_DATA SUPPLIED_:
________________________________________
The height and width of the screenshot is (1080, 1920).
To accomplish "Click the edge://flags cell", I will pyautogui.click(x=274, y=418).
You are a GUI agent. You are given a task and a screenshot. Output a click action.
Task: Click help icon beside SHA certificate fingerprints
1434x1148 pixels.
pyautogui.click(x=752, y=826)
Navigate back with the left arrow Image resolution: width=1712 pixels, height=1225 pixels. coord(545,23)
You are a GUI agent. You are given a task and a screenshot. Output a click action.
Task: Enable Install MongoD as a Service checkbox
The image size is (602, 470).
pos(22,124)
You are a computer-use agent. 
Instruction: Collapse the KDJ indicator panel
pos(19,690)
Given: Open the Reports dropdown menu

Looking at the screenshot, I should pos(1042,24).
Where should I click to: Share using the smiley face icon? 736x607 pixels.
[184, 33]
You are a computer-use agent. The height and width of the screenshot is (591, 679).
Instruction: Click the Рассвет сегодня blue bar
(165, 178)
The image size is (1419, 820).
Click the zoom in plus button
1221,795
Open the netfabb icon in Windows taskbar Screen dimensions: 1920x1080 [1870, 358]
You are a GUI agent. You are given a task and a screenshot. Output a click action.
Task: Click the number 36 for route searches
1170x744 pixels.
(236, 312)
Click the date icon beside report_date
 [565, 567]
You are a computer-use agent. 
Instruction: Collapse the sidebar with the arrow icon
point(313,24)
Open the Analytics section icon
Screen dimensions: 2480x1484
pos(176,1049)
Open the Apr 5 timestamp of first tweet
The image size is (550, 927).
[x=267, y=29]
________________________________________
_DIRECTION_: Can you rewrite the rows above, switching "computer-use agent" to "desktop agent" wherever it appears and leaving everything else unchanged?

_THE REPLY_:
The height and width of the screenshot is (1080, 1920).
To accomplish "Click the edge://flags cell", I will pyautogui.click(x=274, y=418).
You are a GUI agent. You are given a task and a screenshot. Output a click action.
Task: Click help icon beside SHA certificate fingerprints
1434x1148 pixels.
pyautogui.click(x=752, y=826)
Navigate back with the left arrow Image resolution: width=1712 pixels, height=1225 pixels. coord(545,23)
You are a GUI agent. You are given a task and a screenshot. Output a click action.
Task: Enable Install MongoD as a Service checkbox
The image size is (602, 470).
pos(22,124)
You are a desktop agent. 
Instruction: Collapse the KDJ indicator panel
pos(19,690)
Given: Open the Reports dropdown menu

Looking at the screenshot, I should pos(1042,24).
Where should I click to: Share using the smiley face icon? 736x607 pixels.
[184, 33]
You are a desktop agent. The height and width of the screenshot is (591, 679).
Instruction: Click the Рассвет сегодня blue bar
(165, 178)
The image size is (1419, 820).
Click the zoom in plus button
1221,795
Open the netfabb icon in Windows taskbar Screen dimensions: 1920x1080 [1870, 358]
You are a GUI agent. You are given a task and a screenshot. Output a click action.
Task: Click the number 36 for route searches
1170x744 pixels.
(236, 312)
Click the date icon beside report_date
 [565, 567]
You are a desktop agent. 
Instruction: Collapse the sidebar with the arrow icon
point(313,24)
Open the Analytics section icon
Screen dimensions: 2480x1484
pos(176,1049)
Open the Apr 5 timestamp of first tweet
The image size is (550, 927).
[x=267, y=29]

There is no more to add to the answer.